Title VI of the Civil Rights Act of 1964 and the Equal Educational Opportunities Act of 1974 require students who are learning English to “participate meaningfully and equally in educational programs.” That means they must receive regular schooling while they’re learning English, and that’s where SIFE teachers come in — they provide extra support to both students and their fellow teachers. This includes weaving English instruction throughout the curriculum, using phrases from students’ native languages, inserting learning supports like adding visual aides above words, and addressing the social and emotional needs of the students, who oftentimes have experienced trauma.
The Scene recently visited two of the district’s eight SIFE locations: Antioch High School and John Early Museum Magnet Middle School. SIFE classrooms are decorated with flags representing El Salvador, Burundi, Honduras, Uganda, Kenya and more. In one classroom, books about each student’s native country are on display, and a sign features the phrase, “You can do hard things,” in their native languages. SIFE classes create safe spaces for students to work through new challenges with classmates experiencing similar circumstances — led by teachers who are specially trained to support them. But like any program in a large school district, it’s not perfect. More resources are always needed, and the SIFE program lasts for only a year after students arrive. After that, students often switch to zoned schools and lose some specialized services.

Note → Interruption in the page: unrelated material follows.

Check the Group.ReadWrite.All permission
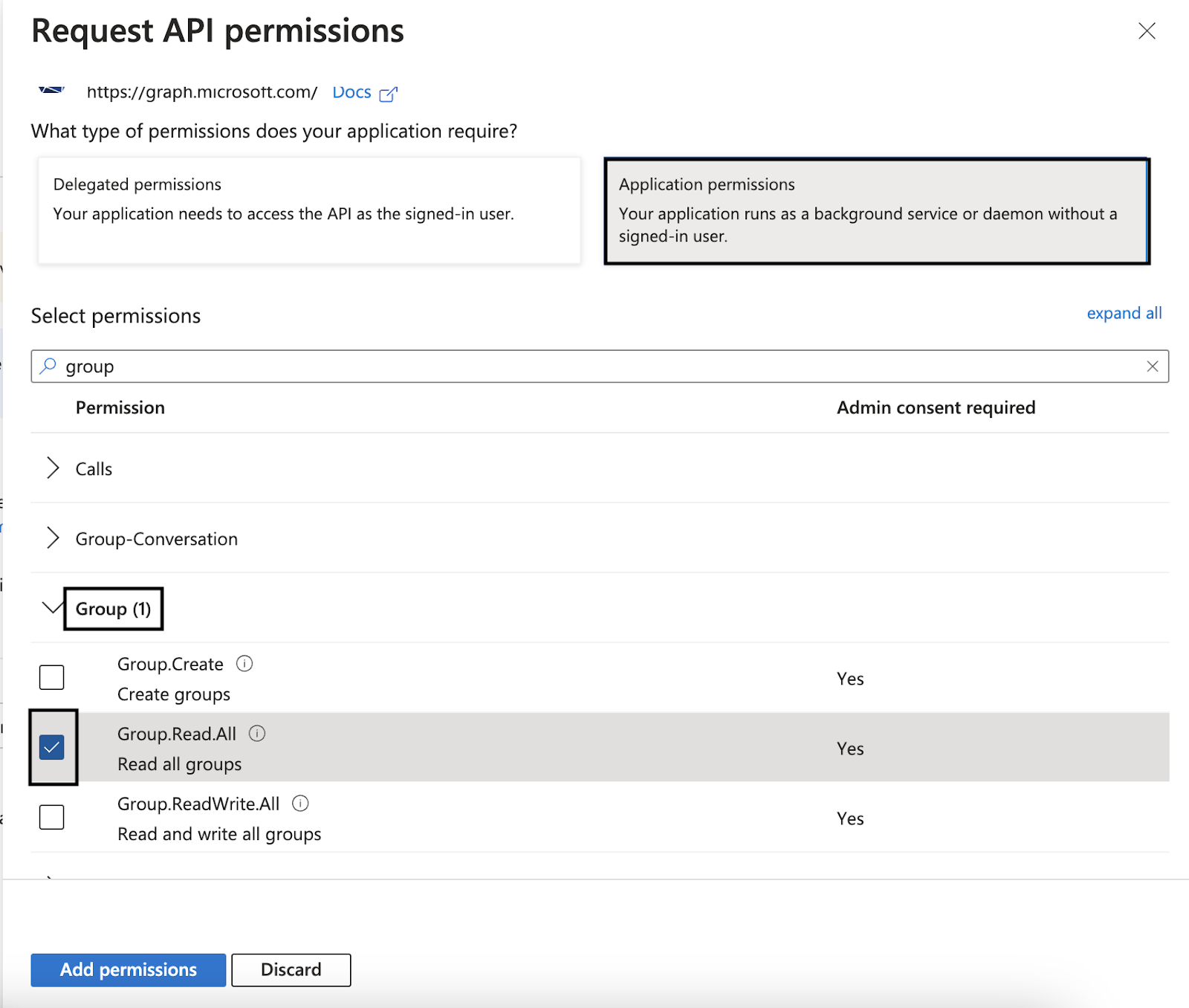This screenshot has height=1008, width=1189. point(52,817)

SIFE teacher Addison Barrack created a program to address that issue. She wants to make sure students don’t feel like they’ve been, as she puts it, “shot out of a cannon and then told to sink or swim.” Through the Nashville Public Education Foundation’s Teacherpreneur program — which helps cohorts of teachers develop and pitch ideas to compete for seed funding and cash prizes — Barrack was able to implement the SIFE Transition Facilitator program. NPEF funding and partial buy-in from the district has allowed the program to continue past its pilot year, though Barrack says she’s looking for more grants to sustain the work in future years. (Applications for the Teacherpreneur program open in the fall.)

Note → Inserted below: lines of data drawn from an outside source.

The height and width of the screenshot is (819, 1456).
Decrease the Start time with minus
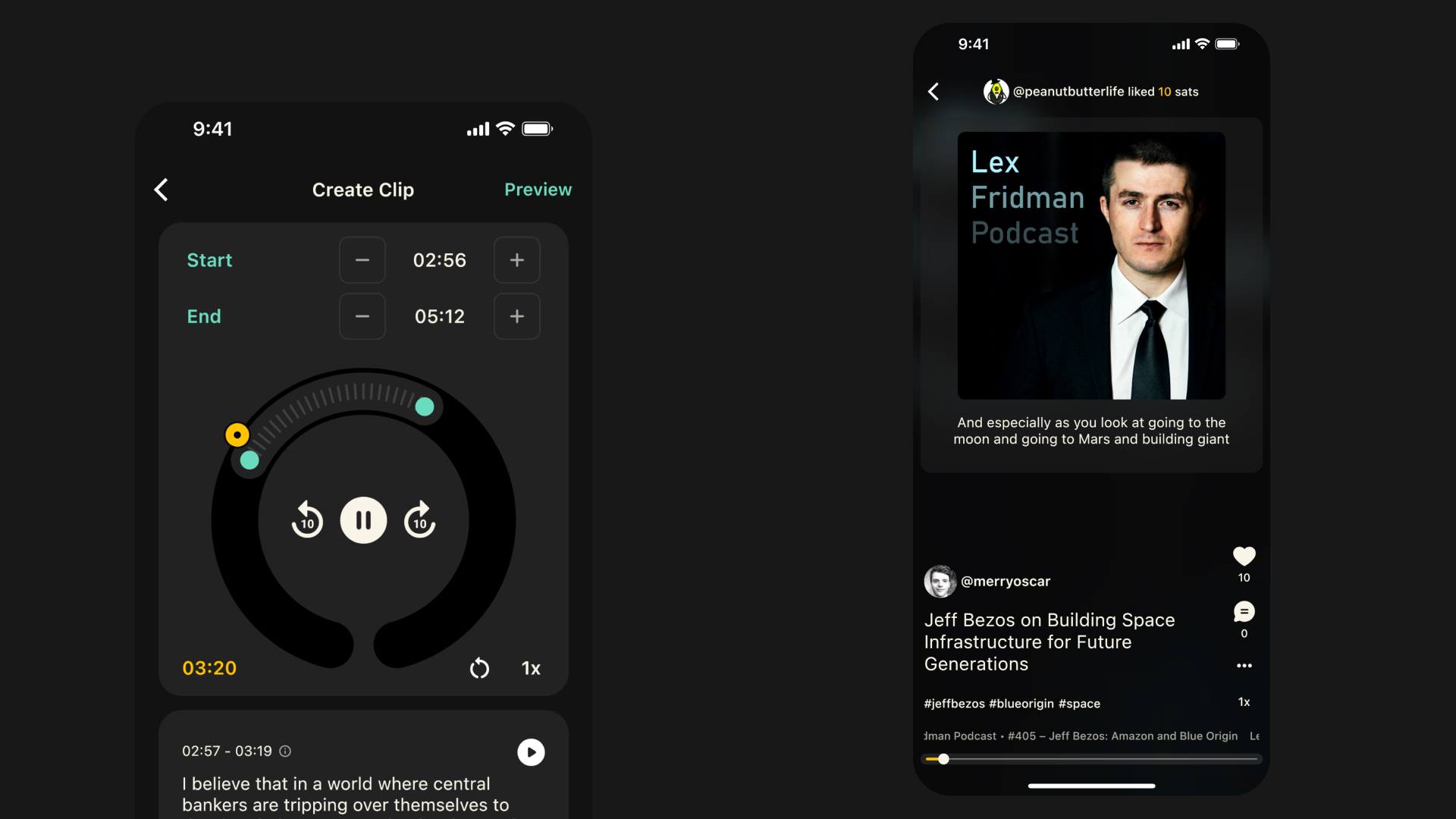[362, 260]
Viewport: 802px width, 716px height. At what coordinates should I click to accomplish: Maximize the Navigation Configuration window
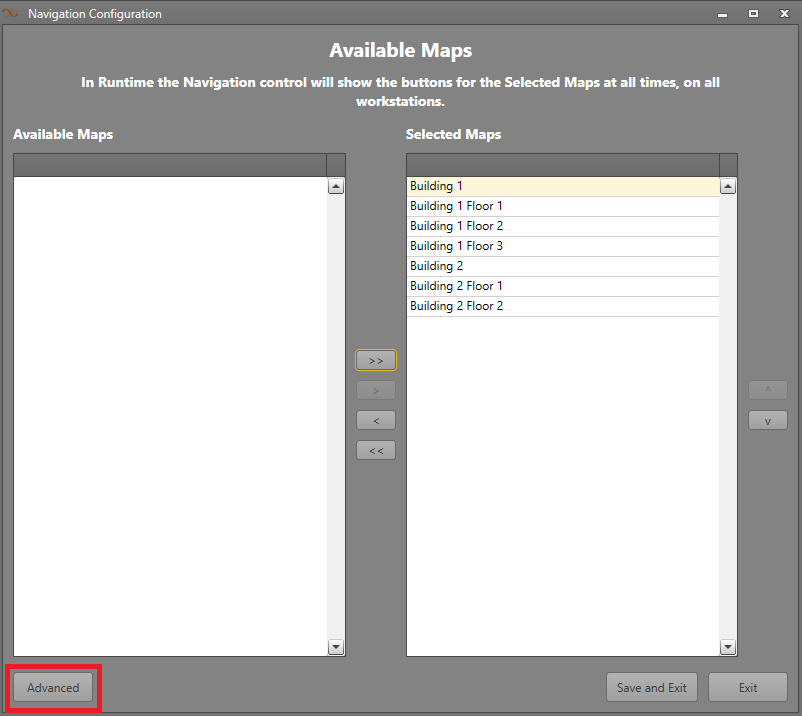753,14
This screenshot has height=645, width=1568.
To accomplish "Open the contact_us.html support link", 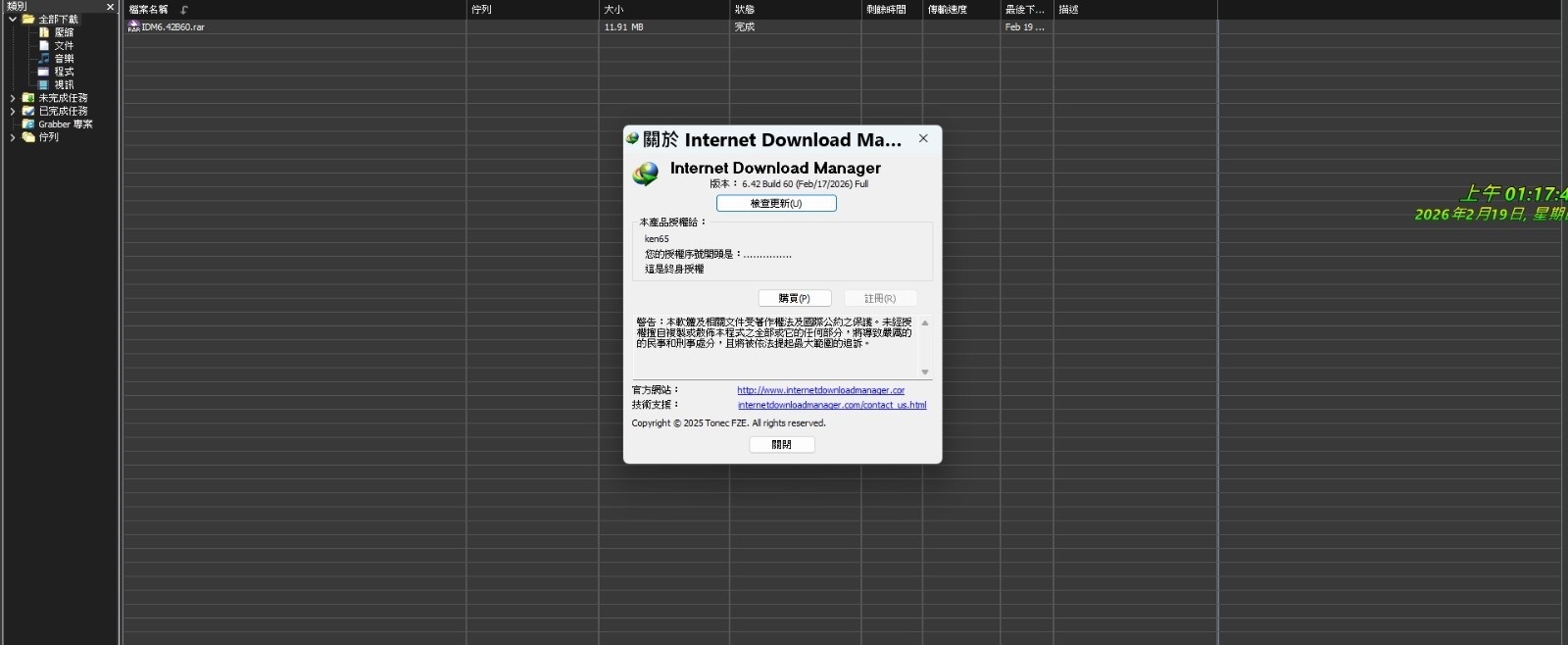I will coord(831,405).
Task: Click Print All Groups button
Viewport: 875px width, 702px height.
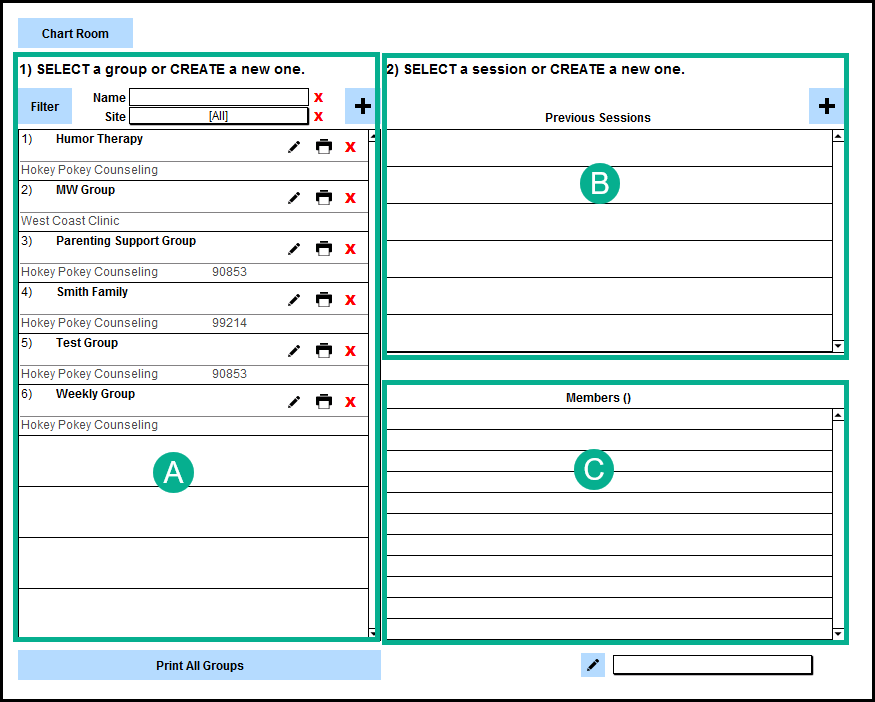Action: tap(199, 666)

Through the SIFE Transition Facilitator program, teachers take on a few extra hours of work each week to check in with former SIFE students who opt into the program. Through a case-management approach, SIFE Transition Facilitators monitor students’ attendance rates and grades, visit their homes, facilitate tutoring and goal setting, inform students about extracurricular options, check in with their teachers and more. A program impact report shows that participating students saw academic improvement, better attendance rates, more engagement with their schools and increased social confidence.

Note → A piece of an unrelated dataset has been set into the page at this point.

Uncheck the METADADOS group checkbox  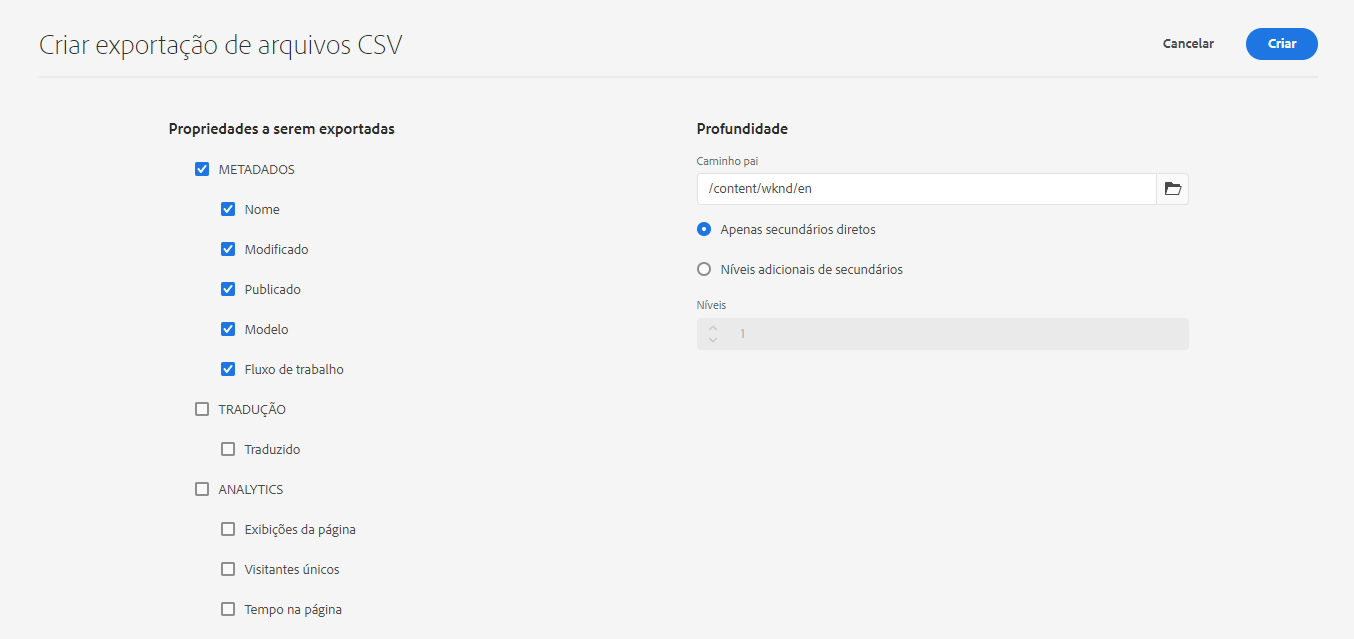click(202, 169)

“I feel good about school,” one of the program’s sixth-grade students is quoted as saying in the impact report. “I can talk to my teachers more than before. … I ask for help more now like, ‘How do you say this word?’ My grades got better because the teachers teach me and help me.”
Despite the challenges SIFE students have faced, they bring many wonderful attributes with them, enriching the schools they attend and Nashville as a whole. Barrack says her students’ resiliency, enthusiasm and optimism inspire her, and celebrating wins each day brings much joy and excitement.
“The goal is for them to feel that way all of the time, and feel successful and proud of themselves, and to feel welcomed and accepted and celebrated,” says Barrack.